Alpine szykuje się do premiery A120
Nie w Monako (jak wcześniej sądzono), a w Genewie zadebiutuje jedno z najbardziej wyczekiwanych aut ostatnich lat. Produkcyjna wersja Alpine A120 pędzi do Genewy! Premiera już 7 marca o 13:15 czasu lokalnego.
Nareszcie przedstawicielstwo Alpine zapowiedziało oficjalny debiut produkcyjnej wersji modelu A120. W czasach swojej świetności coupe francuskiej marki-córki Renault potrafiły zdrowo namieszać na trasie niejednego rajdu. Alpine A120 to nic innego od współczesnego wcielenia rajdowej legendy - modelu A110. Już niebawem poznamy je w Genewie, a trzeba powiedzieć, że czekaliśmy na to od długiego czasu.
Stylistyka modelu A120 nie będzie wiele odbiegać od znanego nam już auta koncepcyjnego, które mocno nawiązuje do poprzednika - modelu A110. Odwołania do małego coupe są widoczne nie tylko w sylwetce, ale także w detalach takich jak okrągłe reflektory, czy maska z charakterystycznymi dla Alpine przetłoczeniami. Liczymy na zachowanie tego podobieństwa.
Pierwsze informacje w kwestii silników wskazują na sięgnięcie po nową jednostkę 1.8 dysponującą mocą rzędu 250-300 KM. Za przekazanie tej mocy na tylne koła będzie odpowiadać dwusprzęgłowa skrzynia automatyczna. Waga małej, "cywilnej wyścigówki" nie powinna przekroczyć 1100 kg.
Wszystko to sprawia, że ugruntowane pozycje rynkowe Alfy Romeo 4C i Porsche Cayman mogą zostać zachwiane... Wybrani dilerzy Renault już szykują swoje salony na przyjęcie małego coupe.

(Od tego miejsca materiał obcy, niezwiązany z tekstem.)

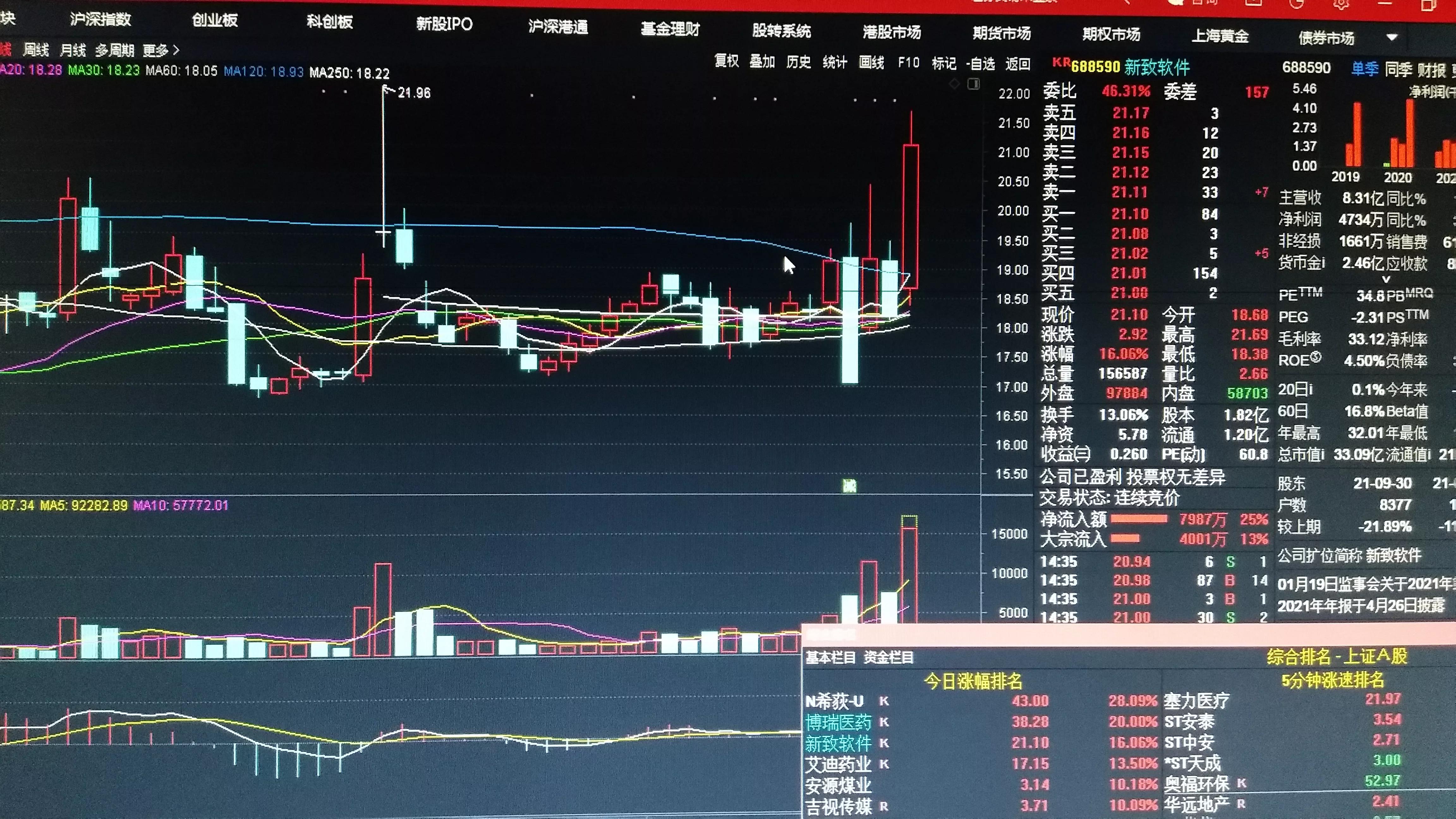Click the small split-window icon above the price axis
1456x819 pixels.
click(974, 84)
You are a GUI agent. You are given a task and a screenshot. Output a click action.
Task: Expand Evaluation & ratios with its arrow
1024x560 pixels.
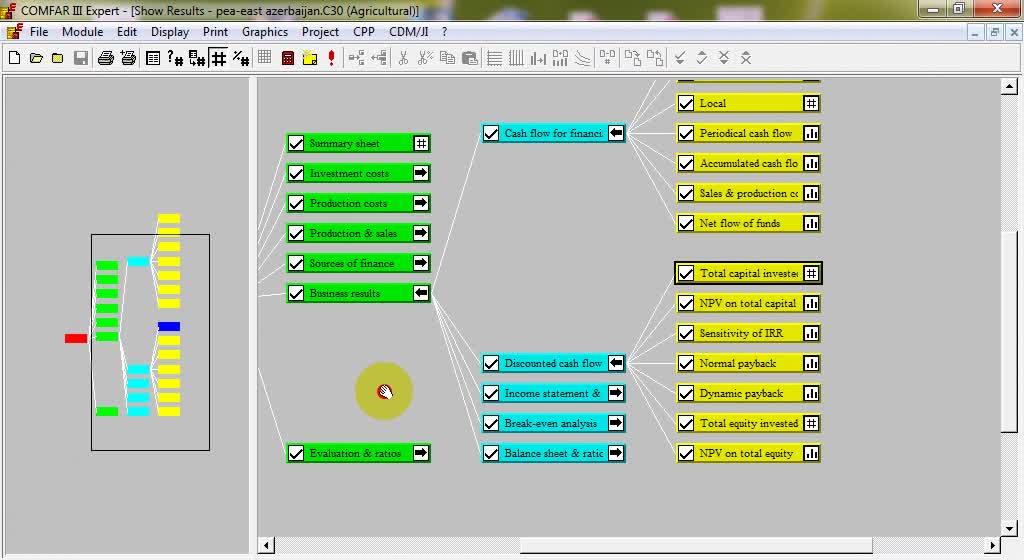coord(421,453)
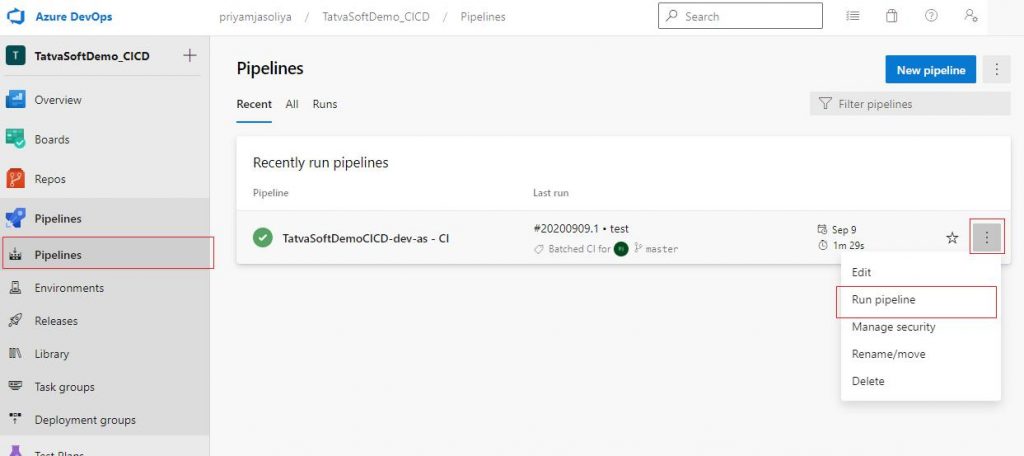Click the New pipeline button
The height and width of the screenshot is (456, 1024).
click(931, 70)
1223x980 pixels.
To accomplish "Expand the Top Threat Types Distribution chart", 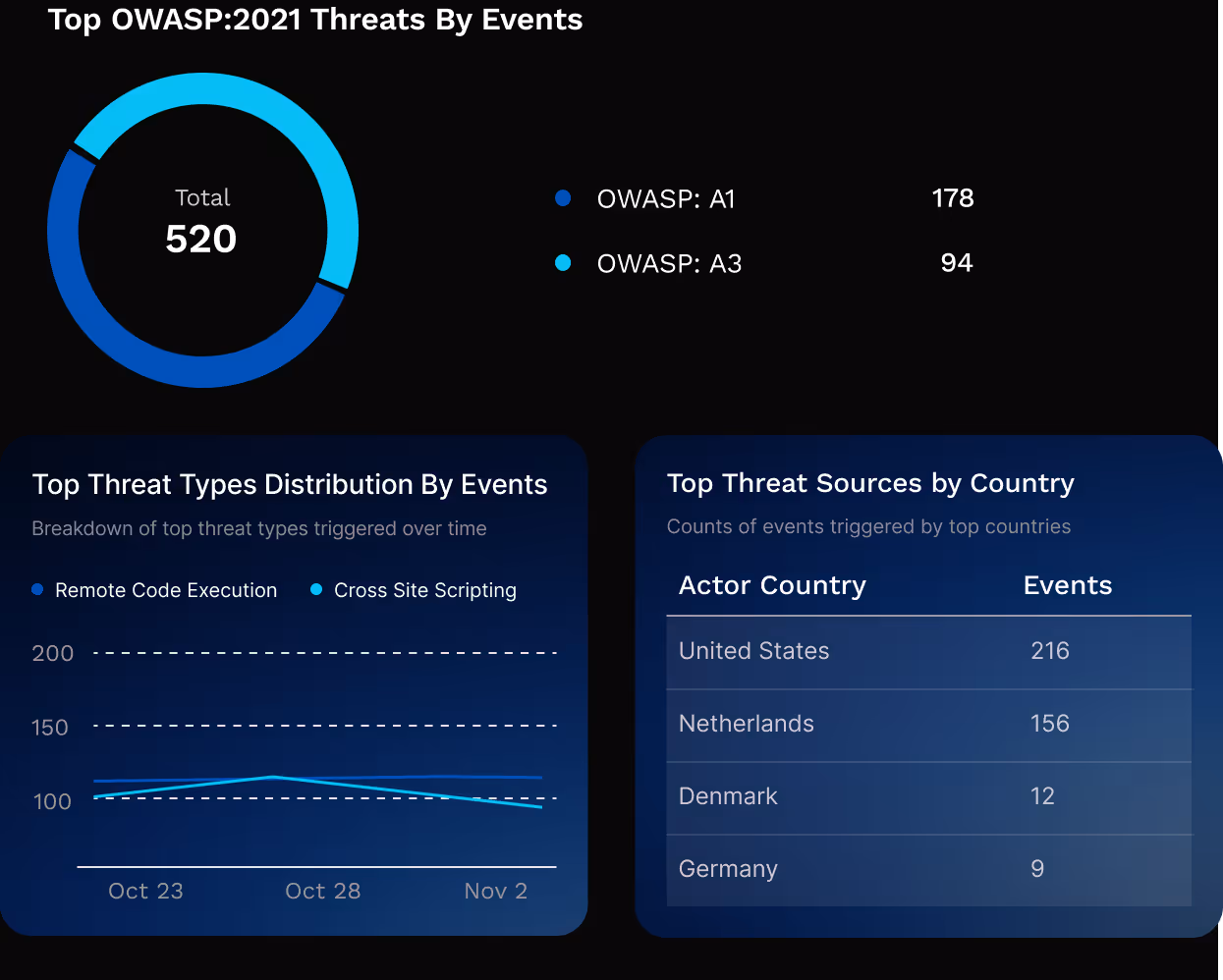I will coord(290,483).
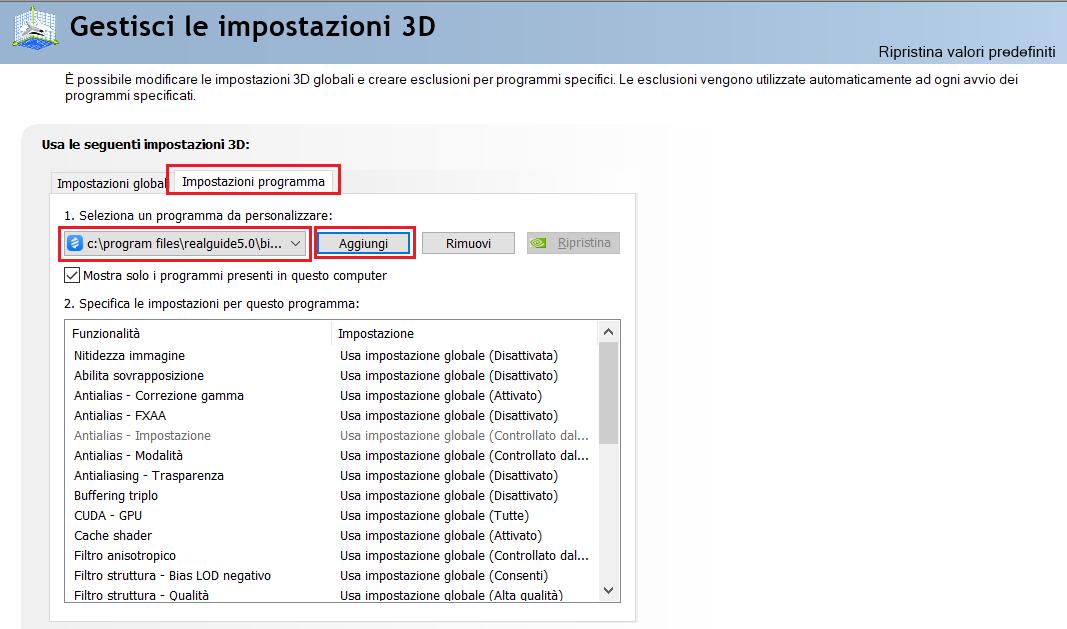
Task: Open the program selection dropdown
Action: tap(295, 243)
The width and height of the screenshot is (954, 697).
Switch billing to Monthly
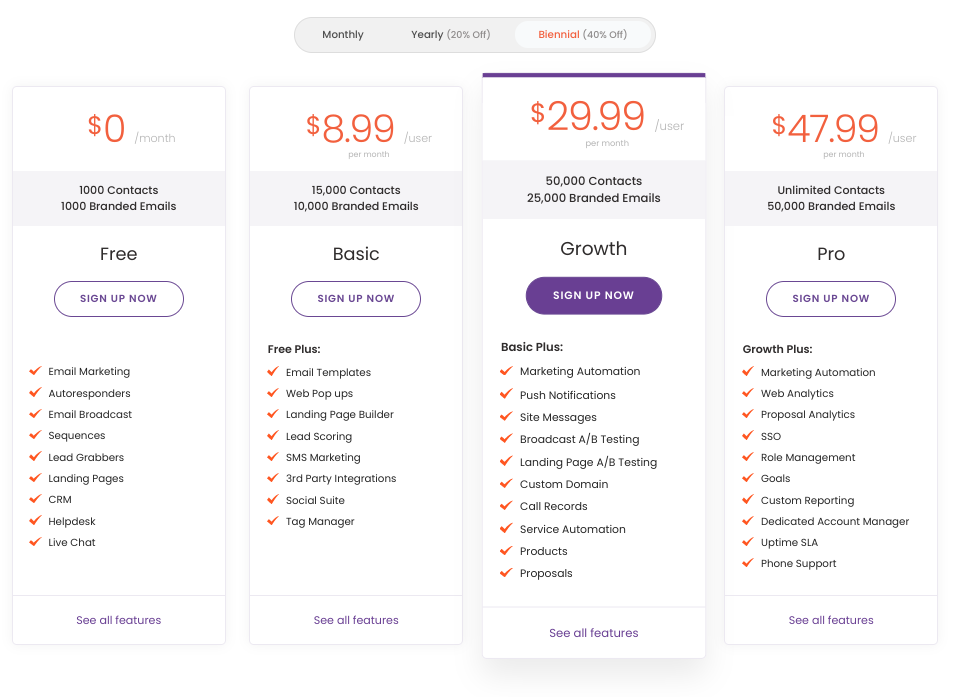[x=343, y=35]
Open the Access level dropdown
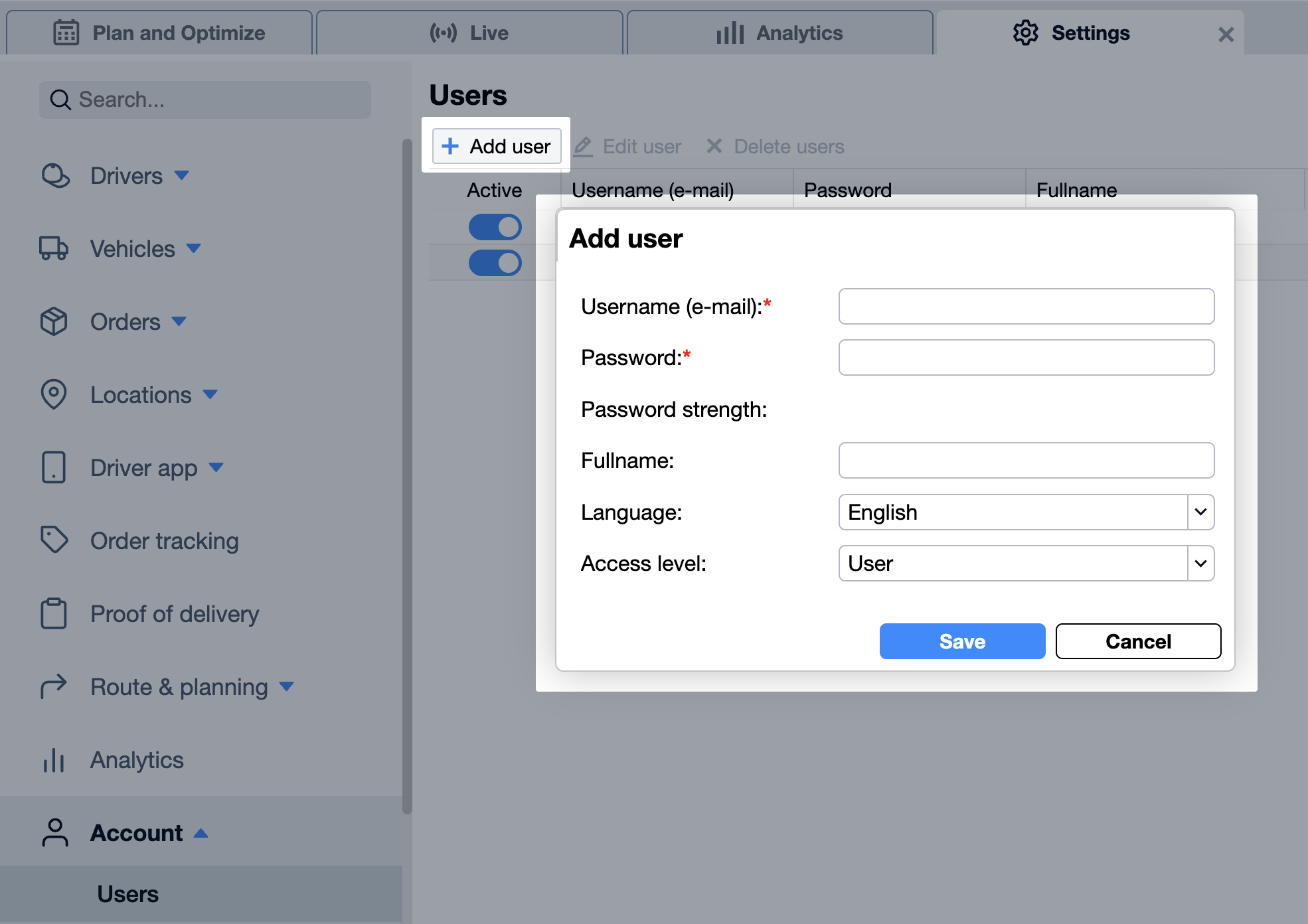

Alpine A120 jest dla francuskiego producenta na tyle ważnym modelem, że w kilku europejskich miastach powstaną też dedykowane mu salony - pierwsza placówka Alpine pojawi się oczywiście we Francji. Co ciekawe, samochód będzie można również konfigurować i zamawiać za pomocą specjalnej stworzonej do tego aplikacji. Prognozowana cena limitowanej do 1955 sztuk wersji Premiere Edition wynosi ok. 55 000 - 60 000 euro.